START Supplied passage

Reasoning for No Reason: Anthropic finds chain-of-thought reasoning traces may omit key influences
Does a reasoning model’s chain of thought explain how it arrived at its output? Researchers found that often it doesn’t.

Does a reasoning model’s chain of thought explain how it arrived at its output? Researchers found that often it doesn’t.
What’s new: When prompting large language models with multiple-choice questions, Yanda Chen and colleagues at Anthropic provided hints that pointed to the wrong answers. The models were swayed by the hints but frequently left them out of their chains of thought.
Key insight: Machine learning researchers might assume that a model’s chain of thought explains its output. But is this true? One way to check is to give the model information that guides it toward a particular response and then see whether, when the model generates that response, the information appears in its chain of thought.

END Supplied passage
START Dataset entries

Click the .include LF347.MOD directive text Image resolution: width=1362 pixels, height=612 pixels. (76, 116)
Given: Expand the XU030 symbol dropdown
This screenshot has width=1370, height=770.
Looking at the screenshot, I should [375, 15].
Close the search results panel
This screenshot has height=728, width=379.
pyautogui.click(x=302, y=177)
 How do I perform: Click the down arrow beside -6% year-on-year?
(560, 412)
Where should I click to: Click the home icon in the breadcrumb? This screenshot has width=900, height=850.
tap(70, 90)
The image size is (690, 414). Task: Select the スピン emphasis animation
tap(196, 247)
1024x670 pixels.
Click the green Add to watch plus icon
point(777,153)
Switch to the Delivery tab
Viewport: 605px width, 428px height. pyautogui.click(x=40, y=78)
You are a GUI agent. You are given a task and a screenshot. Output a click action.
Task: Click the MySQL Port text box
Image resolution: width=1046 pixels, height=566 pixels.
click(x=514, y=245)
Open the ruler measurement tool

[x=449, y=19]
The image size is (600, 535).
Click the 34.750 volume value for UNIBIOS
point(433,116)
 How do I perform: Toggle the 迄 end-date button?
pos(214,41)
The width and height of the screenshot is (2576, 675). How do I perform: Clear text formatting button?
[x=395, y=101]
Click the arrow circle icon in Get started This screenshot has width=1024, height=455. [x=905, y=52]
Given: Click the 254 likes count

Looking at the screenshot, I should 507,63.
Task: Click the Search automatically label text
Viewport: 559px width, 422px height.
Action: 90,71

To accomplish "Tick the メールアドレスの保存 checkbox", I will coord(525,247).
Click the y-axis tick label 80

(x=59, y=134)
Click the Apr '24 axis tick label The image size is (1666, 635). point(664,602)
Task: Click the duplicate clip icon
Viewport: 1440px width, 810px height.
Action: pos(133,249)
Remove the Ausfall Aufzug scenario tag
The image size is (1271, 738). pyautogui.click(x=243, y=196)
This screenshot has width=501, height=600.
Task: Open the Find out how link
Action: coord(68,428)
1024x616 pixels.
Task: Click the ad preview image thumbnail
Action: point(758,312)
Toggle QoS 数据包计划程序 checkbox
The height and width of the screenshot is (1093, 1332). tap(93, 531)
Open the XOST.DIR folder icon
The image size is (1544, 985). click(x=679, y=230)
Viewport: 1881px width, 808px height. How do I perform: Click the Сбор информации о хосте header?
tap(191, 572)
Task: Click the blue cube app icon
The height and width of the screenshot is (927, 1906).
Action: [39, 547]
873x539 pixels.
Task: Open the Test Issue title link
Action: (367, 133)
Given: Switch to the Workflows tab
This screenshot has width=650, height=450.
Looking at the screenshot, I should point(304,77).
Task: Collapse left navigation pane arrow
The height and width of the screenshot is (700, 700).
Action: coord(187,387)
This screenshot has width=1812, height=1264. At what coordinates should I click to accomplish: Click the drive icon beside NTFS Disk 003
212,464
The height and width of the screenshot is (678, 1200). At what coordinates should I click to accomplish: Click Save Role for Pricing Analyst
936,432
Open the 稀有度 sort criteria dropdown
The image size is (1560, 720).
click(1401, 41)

END Dataset entries

Work task 1 - Transcribe the portion of the chain-of-thought article that begins with the words containing "What’s new: When" and ends with "chain of thought.".
Work task 2 - According to the chain-of-thought article, what did the hints given to the models point toward?
The records above are not required for this work.

Output 1 -
What’s new: When prompting large language models with multiple-choice questions, Yanda Chen and colleagues at Anthropic provided hints that pointed to the wrong answers. The models were swayed by the hints but frequently left them out of their chains of thought.
Key insight: Machine learning researchers might assume that a model’s chain of thought explains its output. But is this true? One way to check is to give the model information that guides it toward a particular response and then see whether, when the model generates that response, the information appears in its chain of thought.

Output 2 - The wrong answers.